Die Ahndung von Finanzvergehen fällt nach den Bestimmungen des FinStrG teils in die Zuständigkeit der Finanzstrafbehörde, teils in die des Gerichtes. Die Abgrenzung der Zuständigkeit zwischen dem Gericht und der Finanzstrafbehörde ist im § 53 FinStrG geregelt, wobei sich die Zuständigkeitsaufteilung nach verschiedenen Gesichtspunkten (u.a. strafbestimmender Wertbetrag, Schuldform) richtet. Das FinStrG hat durch entsprechende Bestimmungen auch dafür Vorsorge getroffen, dass die Abgrenzung der Zuständigkeit zwischen Gericht und Finanzstrafbehörde nicht nur vor Einleitung eines Finanzstrafverfahrens, sondern in jedem Stadium des Verfahrens zu beachten ist. Es steht also nicht im Ermessen der Finanzstrafbehörde oder des Gerichtes, ob die Bestimmungen über die Abgrenzung zwischen gerichtlicher und verwaltungsbehördlicher Zuständigkeit beachtet werden. § 53 FinStrG ist zwingendes Recht und hat seine Wurzel in der verfassungsmäßigen Trennung von Gericht und Verwaltung, die ihre Zuständigkeit bzw. Nichtzuständigkeit von Amts wegen wahrzunehmen haben. Ist demnach zur Ahndung eines Finanzvergehens das Gericht zuständig, muss die Finanzstrafbehörde die Anzeige an die Staatsanwaltschaft erstatten. Ergibt sich bei der Prüfung der Verdachtsgründe durch die Finanzstrafbehörde schon vor einer Einleitung die gerichtliche Zuständigkeit, ist gemäß § 82 Abs. 2 FinStrG sogleich diese Anzeige zu erstatten.
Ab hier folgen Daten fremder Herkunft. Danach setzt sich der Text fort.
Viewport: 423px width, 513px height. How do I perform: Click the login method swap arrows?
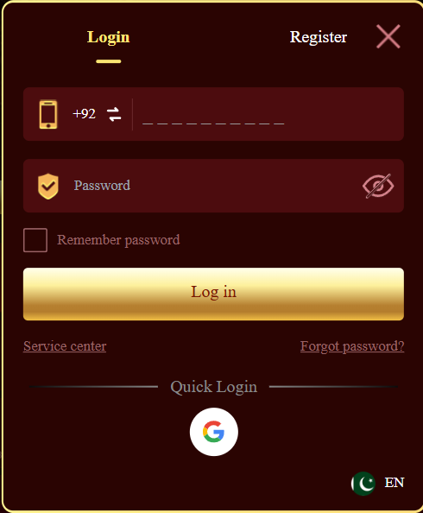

Eine Unterbrechung des verwaltungsbehördlichen Finanzstrafverfahrens und die Erstattung der Anzeige an die Staatsanwaltschaft sieht § 54 Abs. 1 FinStrG erst für den Fall vor, dass sich die gerichtliche Zuständigkeit erst nach der Einleitung des verwaltungsbehördlichen Finanzstrafverfahrens ergibt. (Reger/Hacker/Kneidinger, Kommentar zum Finanzstrafgesetz, 3. Auflage, Seite 75)

Gemäß § 53 Abs. 1 lit. b i.V.m. Abs. 2 lit. a und lit.b FinStrG ist das Gericht zur Ahndung eines Schmuggels nach § 35 Abs. 1 FinStrG und einer vorsätzlichen Abgabenhehlerei nach § 37 Abs. 1 lit. a FinStrG mit einem strafbestimmenden Wertbetrag von mehr als € 37.500.- zuständig.

Da die Finanzstrafbehörde erster Instanz bereits im Zuge der "Vorerhebungen", also noch vor Einleitung des Strafverfahrens einen strafbestimmenden Wertbetrag in Höhe von € 114.345,28 feststellte und dem bekämpften Einleitungsbescheid zu Grunde legte, hat sie ihre Zuständigkeit zur Einleitung des verwaltungsbehördlichen Finanzstrafverfahrens zu Unrecht wahrgenommen.

Es war daher spruchgemäß zu entscheiden.